== Assignment 1 ==
Can you rewrite the Rampage text starting with "Include contingencies" and going on through "response if needed.", putting "visitors" wherever "spectators" appears?
== Assignment 2 ==
Could you carry the Rampage text on from its last sentence?

== Document segment ==
It would be wrong to say these riders feel no fear. They feel the fear, but do it anyway – or perhaps because of it. They know that on the other side of the fear, getting it right leads to a massive buzz. But the consequences of getting it wrong are significant and when they’re figuring out a feature, it’s experience and intuition rather than science that is at the fore. For a feature with airtime, you’ll see the riders standing on the edge of their take-off, trying to visualise the speed needed to take them from here to there. Sometimes they’ll throw a rock or a pebble to help them visualise the speed and momentum needed to make the distance out to a landing. Other times, they’ll run or roll up to the edge, with friends and dig teams watching. Riders make sure their dig teams know how they ride, so these onlookers can then give feed back – ‘a little faster’, ‘way slower’, ‘just like that but with pop’. Once they think they’ve got their speed nailed, and they’ve picked the exact spot they want to take off from – you’ll often see it marked with small stones – they’re ready. Wait for the wind, keep in mind what those practice roll-in speeds felt like, remember to pop (or not)… and go. Chelsea Kimball is a role player, miming out the moves and talking to herself until it’s embedded in her mind, while Georgia Astle is more of a thinker – a few rolls in and once she can envision herself carrying out the whole move, she hits it. Slightly different approaches, but still that careful calculation and execution.
Energy conservation
Clemens Kaudela left Rampage in a helicopter – the outcome riders hope to avoid. Speaking during his recovery, he described how he’d ignored his gut feeling that he was too tired to ride. He’d seen others practising, and had pushed himself to get on the bike and ride, despite not feeling it and being exhausted from the dig days. It’s another illustration of just how important it is for riders to measure their efforts on the hill: it’s no good building a fabulous line if you’re too cooked to ride it. The diggers, too, have to stay on the right side of healthy. On the final dig day, Vinny Armstrong’s digger Jai Motherwell pushed on too long, and kept telling himself ‘just a bit longer’ would get the feature finished. He ended up needing an IV from the medics on site to treat his heatstroke.
Include contingencies
Medical teams are another part of the set-up and infrastructure. Scattering the hillside, with numbers increasing as the work shifts from digging to practice, to competition, they keep an eye on everyone on site – including spectators. There’s a mix of medical staff from hospital, emergency medical and rescue service backgrounds, and while they hope to have a quiet time of it, just being out in the sun for days on end makes it a tough posting. By competition day, there will be 18 medics posted around the site, ready for a quick response if needed.

== Data extract ==
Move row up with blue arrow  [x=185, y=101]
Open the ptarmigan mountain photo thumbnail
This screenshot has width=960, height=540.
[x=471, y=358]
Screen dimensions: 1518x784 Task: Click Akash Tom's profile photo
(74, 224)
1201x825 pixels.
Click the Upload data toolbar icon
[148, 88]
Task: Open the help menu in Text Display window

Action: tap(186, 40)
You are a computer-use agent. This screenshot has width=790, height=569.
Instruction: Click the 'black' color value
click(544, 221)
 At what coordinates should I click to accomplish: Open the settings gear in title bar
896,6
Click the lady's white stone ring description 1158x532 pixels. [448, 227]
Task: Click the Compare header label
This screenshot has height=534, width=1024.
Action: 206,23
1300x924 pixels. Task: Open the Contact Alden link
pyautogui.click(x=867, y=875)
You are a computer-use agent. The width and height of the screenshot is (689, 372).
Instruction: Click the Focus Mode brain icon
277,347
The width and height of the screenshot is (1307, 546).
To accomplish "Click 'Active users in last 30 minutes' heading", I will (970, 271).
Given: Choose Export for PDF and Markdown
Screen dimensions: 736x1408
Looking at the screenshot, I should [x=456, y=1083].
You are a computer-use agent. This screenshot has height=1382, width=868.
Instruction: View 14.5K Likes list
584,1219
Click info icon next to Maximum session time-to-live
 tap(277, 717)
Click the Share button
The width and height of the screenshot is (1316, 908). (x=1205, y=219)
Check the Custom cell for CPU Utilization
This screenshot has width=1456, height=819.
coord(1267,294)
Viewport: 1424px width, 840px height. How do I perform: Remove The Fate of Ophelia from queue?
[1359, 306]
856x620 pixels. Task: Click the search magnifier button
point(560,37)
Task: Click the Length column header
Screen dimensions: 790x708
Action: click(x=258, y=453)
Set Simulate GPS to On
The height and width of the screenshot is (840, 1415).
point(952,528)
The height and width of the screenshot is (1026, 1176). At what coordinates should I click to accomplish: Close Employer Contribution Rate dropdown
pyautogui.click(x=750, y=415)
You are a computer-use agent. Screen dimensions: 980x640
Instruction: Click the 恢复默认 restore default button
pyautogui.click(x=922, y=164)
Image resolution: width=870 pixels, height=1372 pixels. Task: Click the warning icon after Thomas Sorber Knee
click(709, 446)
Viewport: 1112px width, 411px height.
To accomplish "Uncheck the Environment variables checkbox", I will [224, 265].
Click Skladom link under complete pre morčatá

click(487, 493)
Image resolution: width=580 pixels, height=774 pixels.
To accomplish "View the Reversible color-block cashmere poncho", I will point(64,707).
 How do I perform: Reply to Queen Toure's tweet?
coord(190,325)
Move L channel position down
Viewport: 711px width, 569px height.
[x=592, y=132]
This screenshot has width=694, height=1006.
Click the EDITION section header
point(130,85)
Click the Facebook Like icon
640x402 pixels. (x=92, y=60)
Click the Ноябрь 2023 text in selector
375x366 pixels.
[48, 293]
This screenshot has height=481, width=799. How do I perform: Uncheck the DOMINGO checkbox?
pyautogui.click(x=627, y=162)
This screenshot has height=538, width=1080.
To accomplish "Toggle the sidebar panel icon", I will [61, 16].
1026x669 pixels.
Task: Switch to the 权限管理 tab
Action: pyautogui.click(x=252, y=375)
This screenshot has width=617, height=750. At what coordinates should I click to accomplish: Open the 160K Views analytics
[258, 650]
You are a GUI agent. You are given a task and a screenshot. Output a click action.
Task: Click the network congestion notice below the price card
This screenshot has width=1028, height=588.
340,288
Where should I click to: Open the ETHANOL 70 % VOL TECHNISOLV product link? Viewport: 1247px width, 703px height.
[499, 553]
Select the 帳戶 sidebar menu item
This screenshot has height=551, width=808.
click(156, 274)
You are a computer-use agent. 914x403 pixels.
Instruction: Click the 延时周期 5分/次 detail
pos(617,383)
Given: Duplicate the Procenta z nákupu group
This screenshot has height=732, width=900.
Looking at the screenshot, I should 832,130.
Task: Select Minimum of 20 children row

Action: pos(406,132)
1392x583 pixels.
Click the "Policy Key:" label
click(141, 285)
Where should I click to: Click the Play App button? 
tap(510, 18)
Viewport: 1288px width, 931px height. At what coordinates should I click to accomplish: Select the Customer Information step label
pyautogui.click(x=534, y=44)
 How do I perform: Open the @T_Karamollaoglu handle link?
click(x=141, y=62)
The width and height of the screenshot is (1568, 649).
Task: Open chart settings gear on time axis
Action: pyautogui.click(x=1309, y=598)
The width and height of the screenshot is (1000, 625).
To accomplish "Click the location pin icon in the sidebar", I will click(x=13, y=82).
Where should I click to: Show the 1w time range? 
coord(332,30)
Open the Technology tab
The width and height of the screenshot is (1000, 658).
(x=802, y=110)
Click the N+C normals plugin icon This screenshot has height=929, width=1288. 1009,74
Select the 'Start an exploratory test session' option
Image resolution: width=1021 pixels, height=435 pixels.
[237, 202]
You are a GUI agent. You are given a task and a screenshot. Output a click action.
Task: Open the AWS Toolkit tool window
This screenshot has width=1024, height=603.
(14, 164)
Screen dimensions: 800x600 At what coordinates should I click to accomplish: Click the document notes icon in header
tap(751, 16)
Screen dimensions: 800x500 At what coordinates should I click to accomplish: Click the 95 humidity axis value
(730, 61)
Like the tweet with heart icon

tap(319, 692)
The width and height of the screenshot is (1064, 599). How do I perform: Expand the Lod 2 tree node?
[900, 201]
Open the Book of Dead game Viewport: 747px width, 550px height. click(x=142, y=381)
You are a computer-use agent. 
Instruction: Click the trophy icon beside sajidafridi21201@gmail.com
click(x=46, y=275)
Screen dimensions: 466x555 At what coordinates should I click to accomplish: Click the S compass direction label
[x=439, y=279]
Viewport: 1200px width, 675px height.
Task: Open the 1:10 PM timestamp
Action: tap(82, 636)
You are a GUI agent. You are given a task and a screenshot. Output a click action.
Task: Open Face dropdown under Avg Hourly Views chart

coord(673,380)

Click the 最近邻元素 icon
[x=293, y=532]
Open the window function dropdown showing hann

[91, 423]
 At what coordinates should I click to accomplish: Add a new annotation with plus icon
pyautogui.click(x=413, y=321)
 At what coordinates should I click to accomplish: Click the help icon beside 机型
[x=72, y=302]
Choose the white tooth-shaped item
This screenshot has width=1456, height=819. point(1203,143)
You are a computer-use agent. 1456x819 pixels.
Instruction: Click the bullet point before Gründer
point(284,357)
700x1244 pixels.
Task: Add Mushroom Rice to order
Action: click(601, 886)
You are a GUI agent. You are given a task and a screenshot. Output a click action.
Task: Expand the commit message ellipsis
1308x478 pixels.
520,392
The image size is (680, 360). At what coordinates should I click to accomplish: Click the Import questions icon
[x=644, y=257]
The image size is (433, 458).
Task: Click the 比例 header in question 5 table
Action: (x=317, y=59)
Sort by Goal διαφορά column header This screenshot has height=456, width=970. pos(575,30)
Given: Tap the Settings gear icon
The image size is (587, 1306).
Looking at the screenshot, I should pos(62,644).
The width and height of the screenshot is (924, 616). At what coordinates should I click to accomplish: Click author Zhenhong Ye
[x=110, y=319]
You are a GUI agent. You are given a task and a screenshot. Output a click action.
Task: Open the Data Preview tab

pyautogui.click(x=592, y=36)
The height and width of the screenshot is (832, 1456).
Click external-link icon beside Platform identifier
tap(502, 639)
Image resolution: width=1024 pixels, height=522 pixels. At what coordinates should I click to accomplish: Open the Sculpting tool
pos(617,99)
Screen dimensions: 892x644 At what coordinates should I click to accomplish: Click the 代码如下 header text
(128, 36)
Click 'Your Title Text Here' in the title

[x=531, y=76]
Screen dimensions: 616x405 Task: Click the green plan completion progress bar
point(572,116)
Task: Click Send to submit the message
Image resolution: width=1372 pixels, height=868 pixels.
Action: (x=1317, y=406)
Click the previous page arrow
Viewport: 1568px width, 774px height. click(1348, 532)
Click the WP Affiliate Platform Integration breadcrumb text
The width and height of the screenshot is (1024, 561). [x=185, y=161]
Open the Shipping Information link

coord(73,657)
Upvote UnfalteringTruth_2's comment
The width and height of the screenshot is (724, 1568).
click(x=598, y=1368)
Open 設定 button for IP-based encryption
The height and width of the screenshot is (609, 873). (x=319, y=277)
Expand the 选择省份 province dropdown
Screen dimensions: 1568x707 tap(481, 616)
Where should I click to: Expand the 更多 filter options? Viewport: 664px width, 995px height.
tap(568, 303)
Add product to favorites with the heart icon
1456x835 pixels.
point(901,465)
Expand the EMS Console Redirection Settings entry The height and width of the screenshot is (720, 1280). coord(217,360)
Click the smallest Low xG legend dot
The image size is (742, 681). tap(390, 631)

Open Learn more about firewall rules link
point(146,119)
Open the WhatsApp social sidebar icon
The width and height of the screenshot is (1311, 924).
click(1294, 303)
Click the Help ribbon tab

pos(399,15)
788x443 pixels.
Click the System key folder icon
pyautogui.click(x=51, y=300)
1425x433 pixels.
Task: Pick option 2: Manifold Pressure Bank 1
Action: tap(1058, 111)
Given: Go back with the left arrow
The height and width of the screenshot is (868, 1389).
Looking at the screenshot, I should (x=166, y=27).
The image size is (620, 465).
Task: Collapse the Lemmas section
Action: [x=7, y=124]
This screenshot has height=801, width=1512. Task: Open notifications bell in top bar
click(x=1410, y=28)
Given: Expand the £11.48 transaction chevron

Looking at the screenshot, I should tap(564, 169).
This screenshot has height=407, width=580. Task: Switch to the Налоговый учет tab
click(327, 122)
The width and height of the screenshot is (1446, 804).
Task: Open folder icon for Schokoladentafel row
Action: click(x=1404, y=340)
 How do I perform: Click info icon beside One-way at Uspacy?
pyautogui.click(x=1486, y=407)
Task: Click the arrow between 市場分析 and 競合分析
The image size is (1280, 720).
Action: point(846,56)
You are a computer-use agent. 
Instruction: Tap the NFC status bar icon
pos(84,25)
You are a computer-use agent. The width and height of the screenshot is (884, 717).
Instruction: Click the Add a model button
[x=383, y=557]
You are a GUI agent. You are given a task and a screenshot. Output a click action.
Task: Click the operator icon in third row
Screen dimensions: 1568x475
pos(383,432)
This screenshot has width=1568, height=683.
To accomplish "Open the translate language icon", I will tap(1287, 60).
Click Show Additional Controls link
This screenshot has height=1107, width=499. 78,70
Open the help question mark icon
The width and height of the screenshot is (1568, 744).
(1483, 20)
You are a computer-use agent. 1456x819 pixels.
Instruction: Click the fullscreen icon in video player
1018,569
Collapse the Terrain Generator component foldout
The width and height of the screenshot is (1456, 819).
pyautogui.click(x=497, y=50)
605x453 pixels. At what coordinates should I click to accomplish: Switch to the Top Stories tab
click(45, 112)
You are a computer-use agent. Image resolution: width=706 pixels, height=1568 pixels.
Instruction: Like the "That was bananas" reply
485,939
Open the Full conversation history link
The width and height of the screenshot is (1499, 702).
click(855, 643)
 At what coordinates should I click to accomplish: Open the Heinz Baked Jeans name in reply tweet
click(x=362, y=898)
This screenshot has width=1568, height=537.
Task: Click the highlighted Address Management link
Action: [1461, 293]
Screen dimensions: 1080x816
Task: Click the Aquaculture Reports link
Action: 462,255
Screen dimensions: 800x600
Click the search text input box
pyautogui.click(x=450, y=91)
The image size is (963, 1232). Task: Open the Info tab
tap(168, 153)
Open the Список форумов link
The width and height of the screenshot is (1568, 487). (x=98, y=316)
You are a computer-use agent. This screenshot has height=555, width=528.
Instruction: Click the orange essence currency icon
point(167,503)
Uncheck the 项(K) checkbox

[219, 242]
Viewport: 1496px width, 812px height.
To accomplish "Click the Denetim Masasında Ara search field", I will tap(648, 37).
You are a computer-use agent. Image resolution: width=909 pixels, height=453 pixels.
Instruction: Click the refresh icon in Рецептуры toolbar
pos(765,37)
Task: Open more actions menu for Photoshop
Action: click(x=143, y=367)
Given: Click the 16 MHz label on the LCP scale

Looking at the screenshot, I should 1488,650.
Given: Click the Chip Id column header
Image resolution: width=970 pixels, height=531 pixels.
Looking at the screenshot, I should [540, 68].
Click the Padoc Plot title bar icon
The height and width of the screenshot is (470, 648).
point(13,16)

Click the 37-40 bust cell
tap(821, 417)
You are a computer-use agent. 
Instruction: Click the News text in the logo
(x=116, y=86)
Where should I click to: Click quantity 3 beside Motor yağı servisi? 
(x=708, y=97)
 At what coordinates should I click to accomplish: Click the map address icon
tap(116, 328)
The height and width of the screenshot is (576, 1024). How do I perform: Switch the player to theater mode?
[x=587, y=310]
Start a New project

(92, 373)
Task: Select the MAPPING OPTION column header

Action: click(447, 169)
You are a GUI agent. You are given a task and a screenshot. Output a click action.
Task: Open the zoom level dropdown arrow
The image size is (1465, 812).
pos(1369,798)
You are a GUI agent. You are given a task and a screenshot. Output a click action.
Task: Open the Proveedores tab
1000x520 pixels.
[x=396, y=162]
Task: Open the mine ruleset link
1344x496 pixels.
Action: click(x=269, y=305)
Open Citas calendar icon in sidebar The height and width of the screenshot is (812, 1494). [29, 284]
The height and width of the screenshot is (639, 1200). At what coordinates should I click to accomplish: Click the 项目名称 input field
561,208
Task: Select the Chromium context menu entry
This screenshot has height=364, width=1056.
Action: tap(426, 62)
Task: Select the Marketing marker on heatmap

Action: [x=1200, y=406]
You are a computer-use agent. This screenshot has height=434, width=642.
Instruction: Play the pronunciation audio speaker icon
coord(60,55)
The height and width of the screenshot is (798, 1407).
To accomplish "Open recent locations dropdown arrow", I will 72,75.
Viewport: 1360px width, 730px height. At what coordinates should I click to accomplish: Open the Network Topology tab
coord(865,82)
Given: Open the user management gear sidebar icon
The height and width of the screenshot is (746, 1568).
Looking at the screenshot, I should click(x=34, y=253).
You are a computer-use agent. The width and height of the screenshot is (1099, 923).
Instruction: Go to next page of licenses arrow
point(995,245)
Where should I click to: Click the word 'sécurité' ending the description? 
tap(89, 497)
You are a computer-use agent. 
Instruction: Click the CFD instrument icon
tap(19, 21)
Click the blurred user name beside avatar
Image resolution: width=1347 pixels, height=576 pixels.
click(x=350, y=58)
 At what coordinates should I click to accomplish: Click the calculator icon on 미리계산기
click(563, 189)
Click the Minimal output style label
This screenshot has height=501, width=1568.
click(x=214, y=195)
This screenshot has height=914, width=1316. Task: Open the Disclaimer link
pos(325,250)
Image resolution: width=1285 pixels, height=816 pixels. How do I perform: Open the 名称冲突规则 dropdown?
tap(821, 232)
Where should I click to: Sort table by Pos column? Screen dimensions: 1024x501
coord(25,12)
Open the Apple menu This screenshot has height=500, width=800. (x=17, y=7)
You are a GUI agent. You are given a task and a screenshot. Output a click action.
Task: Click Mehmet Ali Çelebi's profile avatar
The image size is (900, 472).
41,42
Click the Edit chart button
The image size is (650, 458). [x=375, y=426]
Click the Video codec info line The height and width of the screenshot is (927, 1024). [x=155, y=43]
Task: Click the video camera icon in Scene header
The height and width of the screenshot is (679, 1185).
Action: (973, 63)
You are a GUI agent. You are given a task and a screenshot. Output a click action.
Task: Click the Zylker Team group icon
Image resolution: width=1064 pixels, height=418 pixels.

== Expected output 1 ==
Include contingencies
Medical teams are another part of the set-up and infrastructure. Scattering the hillside, with numbers increasing as the work shifts from digging to practice, to competition, they keep an eye on everyone on site – including visitors. There’s a mix of medical staff from hospital, emergency medical and rescue service backgrounds, and while they hope to have a quiet time of it, just being out in the sun for days on end makes it a tough posting. By competition day, there will be 18 medics posted around the site, ready for a quick response if needed.

== Expected output 2 ==
It’s testament to the riders’ skill and experience that the medics aren’t needed more often. While there are crashes that take riders out, there are plenty more tumbles from which they walk away. Often the rider knows a trick is going wrong while they’re still in the air, and they’ll bail, pushing the bike away from them and focusing on landing the fall or stopping before they fall off a cliff. Land on your arse and there’s nothing to absorb the impact of your fall; land feet first and you might absorb the shock through your knees – or you might blow out an ankle. Chelsea Kimball exhibited a masterclass in fall-arrest when she came off, twice, at the top of a cliff drop. Spreadeagled, she used both arms and legs to find purchase on the dusty layers of rock that form the cliff as her bike bounced off down below her. “Where’s my bike?”, she wondered, as she climbed back up.
While no one crunches the numbers on the hillside – it’s experience, judgement and intuition that are deployed, not cold maths – a rudimentary analysis of the forces in play illustrates the difference in consequence between success and failure. For Tom Isted and his canyon gap, the difference between crash-landing on his arse or staying on the bike and using the suspension is approximately 6000kg of force compared to 672kg. Staying on the bike means taking a hit that’s a little less than a professional boxer’s punch – crashing… oof. The numbers are inexact – you have to take in the difference in height of the take-off and landing, the speed and weight of the rider and bike, the arc they travel through the air… but have a play with the equations on paper and you can see that small alterations lead to big changes on those impact forces. It’s no wonder that the riders are so precise about the shape of their builds, shaving an inch off a take-off here, slapping in a landing there, or ripping it all out to move it back a couple of feet.
Hitting the on switch
At present, there’s no other mountain bike event that combines the digging and the competition. Digging offers riders the chance to be creative and imaginative, building a line that will allow them to perform at their best – whatever ‘best’ means to them. Big air, complex tricks, technical lines, heart-stopping exposure… it’s a package of potential, and the riders will try to lean in to where their skills are strongest. Just looking at the hillside and thinking ‘there’s a line there’ is a skill, and an exercise in vision and creativity. But whatever they put together is going to be judged, and winning means impressing the judges across the range of possibility: difficulty of line, air amplitude, control and fluidity, tricks, and style are all factors. The annual controversy over the judging is old news, practically a cliche. And while winning is good – there’s some serious prize money to be had – all the hype you see in the broadcast does little to convey the endurance and thought it takes to be so momentarily spectacular.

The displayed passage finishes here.